So, if a server is accepting sslv2 at all, then all connection (including TLS connections) to the same server are practically compromised. That is, assuming both sslv2 and TLS use the same key. Therefore, having allowed sslv2 in the past would only jeopardize clients foolish enough to use it, but now it endangers every single client. Is that right?

Two very important things come form that:

Everyone who had sslv2 enabled at any point in the past must get a new SSL certificate right away. Right?

Windows XP has TLS disabled by default, which in practice means unavailable. So we must cut them off. Therefore Windows XP is dead-dead, starting today. Right?




> Everyone who had sslv2 enabled at any point in the past must get a new SSL certificate right away. Right?

No, unlike Heartbleed, the key isn't leaked directly. Revocation and generating a new key isn't necessary - just patch your stuff and disable SSLv2.

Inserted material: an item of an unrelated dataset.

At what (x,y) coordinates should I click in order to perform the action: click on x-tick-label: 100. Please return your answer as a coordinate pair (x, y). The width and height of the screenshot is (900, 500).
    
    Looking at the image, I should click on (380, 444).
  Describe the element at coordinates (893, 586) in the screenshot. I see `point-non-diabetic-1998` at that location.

> Windows XP has TLS disabled by default, which in practice means unavailable. So we must cut them off. Therefore Windows XP is dead-dead, starting today. Right?

IIRC XP supports TLS 1.0.


Ah so it's not exfiltratimg the key, it uses sslv2 oracle to break captured TLS traffic.

Ok, that makes it a lot less scary. Pretty bad still, but least the keys are not compromised.


It does support TLS, but it's disabled out of the box, and no one who is still running XP is likely to turn it on.


That seems to be the case only for IE 6, not 7 or 8[1] (which are available on XP).

[1]: https://en.wikipedia.org/wiki/Template:TLS/SSL_support_histo...


Thanks for rescuing me from my own ignorance! I was reading a different chart that wasn't as clear.


Note that there's an SSLv3 after SSLv2 -- both are broken, but SSLv2 is just a much bigger liability than before. SSLv3 is also broken.

You shouldn't have had SSLv2 enabled for many years now. If you need SSLv3 for WinXP support, this bug doesn't change anything in that regard.


Good point on v3.

I kept v2 running because we couldn't bring ourselves to prevent connections from clients of our clients, it's not our place to tell them what to do, especially if it only harms them and no one else. This time it harms everyone, including high-privilege users, so it's a lot easier to justify.


Only if they are using IE6 I think. That being said, I think there are some IE7 and IE8 upgrades that inherits the old default from IE6.